**Direction**. Reproduce the rows below exactly, starting at the line that contains "has width=896, height=631." and ending at the line that contains "Looking at the screenshot, I should (x=992, y=748).".

**Dataset content**.
— BEGIN —

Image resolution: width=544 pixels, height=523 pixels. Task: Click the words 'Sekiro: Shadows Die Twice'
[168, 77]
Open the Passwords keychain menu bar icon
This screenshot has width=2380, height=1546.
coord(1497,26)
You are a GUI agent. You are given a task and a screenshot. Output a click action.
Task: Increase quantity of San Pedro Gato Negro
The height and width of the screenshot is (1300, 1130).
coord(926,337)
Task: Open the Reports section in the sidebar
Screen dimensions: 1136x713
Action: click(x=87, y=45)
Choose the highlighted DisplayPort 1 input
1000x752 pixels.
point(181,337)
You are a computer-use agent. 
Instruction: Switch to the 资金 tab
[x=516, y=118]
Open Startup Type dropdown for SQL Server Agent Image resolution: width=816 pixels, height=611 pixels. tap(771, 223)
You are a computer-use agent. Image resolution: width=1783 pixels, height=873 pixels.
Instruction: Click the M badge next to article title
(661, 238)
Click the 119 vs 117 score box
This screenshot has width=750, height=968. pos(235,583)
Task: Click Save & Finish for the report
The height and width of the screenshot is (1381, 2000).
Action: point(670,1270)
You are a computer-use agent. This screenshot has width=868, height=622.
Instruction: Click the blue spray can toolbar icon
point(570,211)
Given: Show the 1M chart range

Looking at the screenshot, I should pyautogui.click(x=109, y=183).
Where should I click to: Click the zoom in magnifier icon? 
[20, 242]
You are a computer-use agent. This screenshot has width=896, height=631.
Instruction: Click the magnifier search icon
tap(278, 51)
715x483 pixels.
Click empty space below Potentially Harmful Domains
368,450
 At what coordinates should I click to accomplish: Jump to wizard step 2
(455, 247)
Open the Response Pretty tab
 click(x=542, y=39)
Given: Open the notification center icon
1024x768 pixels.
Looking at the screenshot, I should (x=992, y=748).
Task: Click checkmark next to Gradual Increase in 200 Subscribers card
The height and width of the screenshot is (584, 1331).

— END —

**Response for this exercise**.
You are a computer-use agent. This screenshot has width=896, height=631.
Instruction: Click the magnifier search icon
tap(278, 51)
715x483 pixels.
Click empty space below Potentially Harmful Domains
368,450
 At what coordinates should I click to accomplish: Jump to wizard step 2
(455, 247)
Open the Response Pretty tab
 click(x=542, y=39)
Given: Open the notification center icon
1024x768 pixels.
Looking at the screenshot, I should (x=992, y=748).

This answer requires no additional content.